Ambon, Maluku– Menjelang aksi nasional serentak pada 1 September 2025, Ketua DPD GAMKI Maluku, Samuel Patra Ritiauw, menyampaikan sikap tegas.
Ia menegaskan bahwa GAMKI Maluku tidak akan ikut dalam aksi besar-besaran yang berpotensi merugikan masyarakat, dan mengajak seluruh organisasi kepemudaan di Maluku untuk lebih fokus pada kepentingan daerah.
“GAMKI Maluku tidak menolak aksi sebagai wujud demokrasi, tetapi kami tidak mau Maluku menjadi korban isu nasional. Kami memilih jalan damai dan lebih memilih fokus pada persoalan di Maluku sendiri yang jauh lebih penting,” tegas Ritiauw di Ambon, Sabtu (30/8/2025).

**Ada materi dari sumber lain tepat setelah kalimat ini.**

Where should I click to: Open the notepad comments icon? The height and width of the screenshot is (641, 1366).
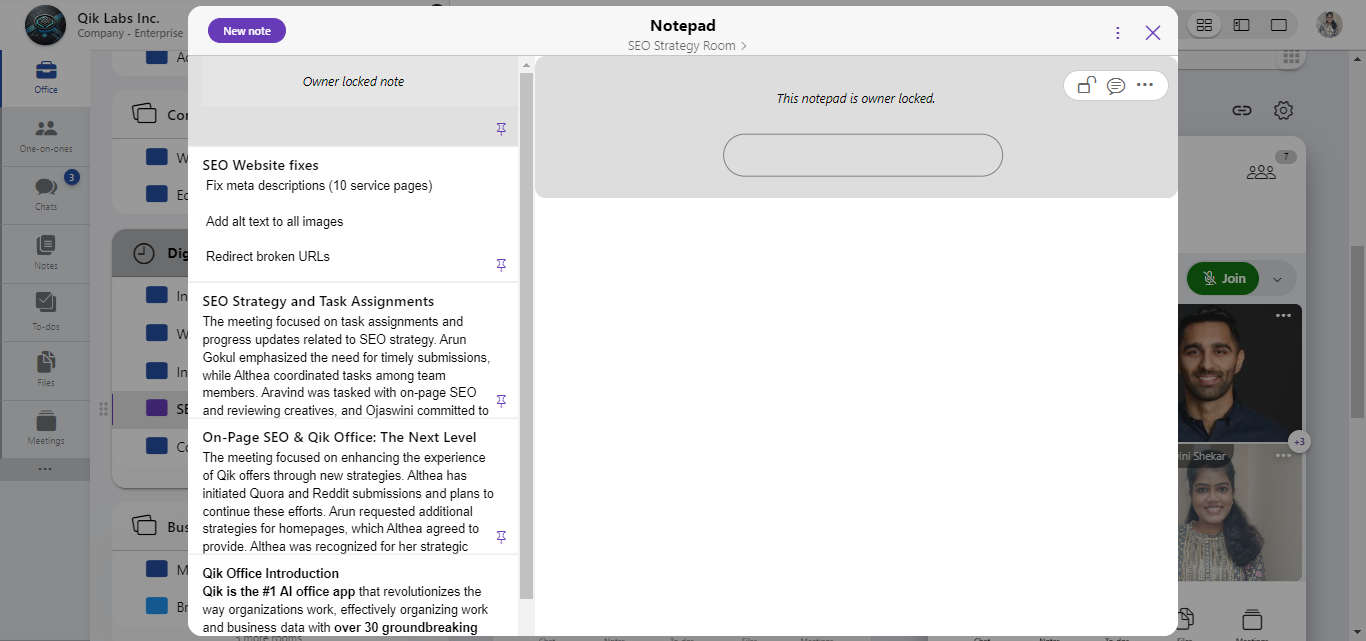pos(1116,85)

Ritiauw mengapresiasi langkah Dewan Pimpinan Pusat GAMKI yang telah menyuarakan enam pokok pikiran sebagai bentuk aspirasi nasional.
Namun ia menekankan, kondisi Maluku harus dilihat dengan kacamata berbeda. Menurutnya, aksi besar hanya akan membuka ruang bagi ketidakstabilan, yang pada akhirnya merugikan rakyat kecil.

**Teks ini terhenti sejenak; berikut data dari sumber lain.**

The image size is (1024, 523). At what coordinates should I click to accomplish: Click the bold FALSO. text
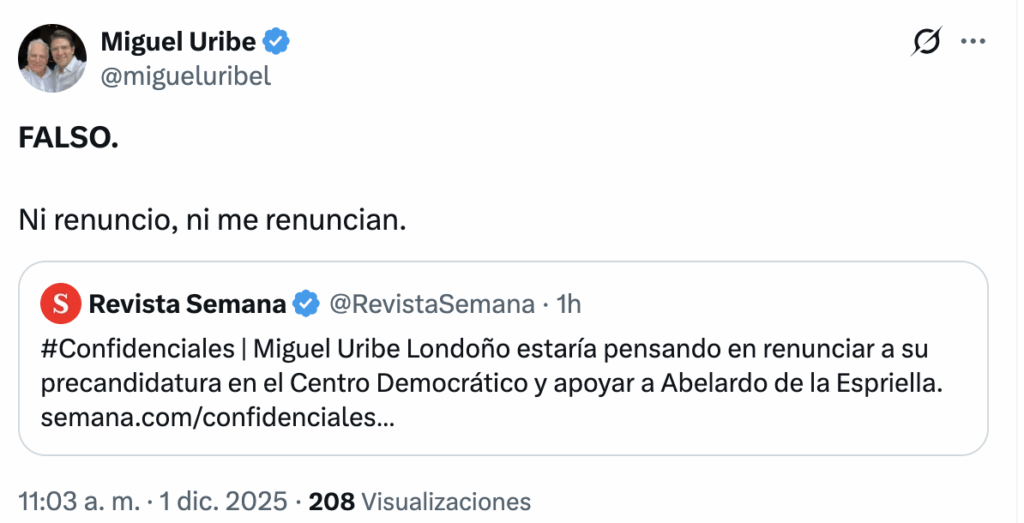[x=68, y=138]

“Kalau kita terjebak dalam aksi yang destruktif, masyarakat Maluku yang akan paling menderita. Jangan sampai nadi kehidupan rakyat kita justru dipukul mundur hanya karena solidaritas yang salah arah,” ujarnya.
Ia menegaskan bahwa aspirasi tetap bisa disampaikan, tetapi harus dilakukan dengan tertib, damai, dan sesuai aturan hukum. Segala bentuk kekerasan atau tindakan anarkis harus ditolak keras.
“Sekali lagi saya tegaskan: tidak boleh ada anarkisme! Kalau sampai anarkis, itu kesalahan fatal. Pemuda Maluku jangan terjebak dalam isu-isu pragmatis yang akhirnya merusak daerah kita sendiri,” kata Ritiauw dengan lantang.
Ritiauw juga menegaskan bahwa persoalan lokal harus menjadi prioritas. Ia mencontohkan kasus di Hunut yang hingga kini masih membutuhkan perhatian serius. GAMKI Maluku bahkan telah turun langsung dengan menyalurkan bantuan. Baginya, itulah wujud nyata peran pemuda: hadir memberi solusi, bukan menambah masalah.
“Ini yang lebih penting: menyelesaikan masalah nyata di Maluku. Bukan sibuk dengan agenda luar yang justru menghancurkan kita sendiri,” tambahnya.
Di akhir pernyataannya, Ritiauw mengajak seluruh organisasi kepemudaan di Maluku untuk bersatu menjaga stabilitas daerah.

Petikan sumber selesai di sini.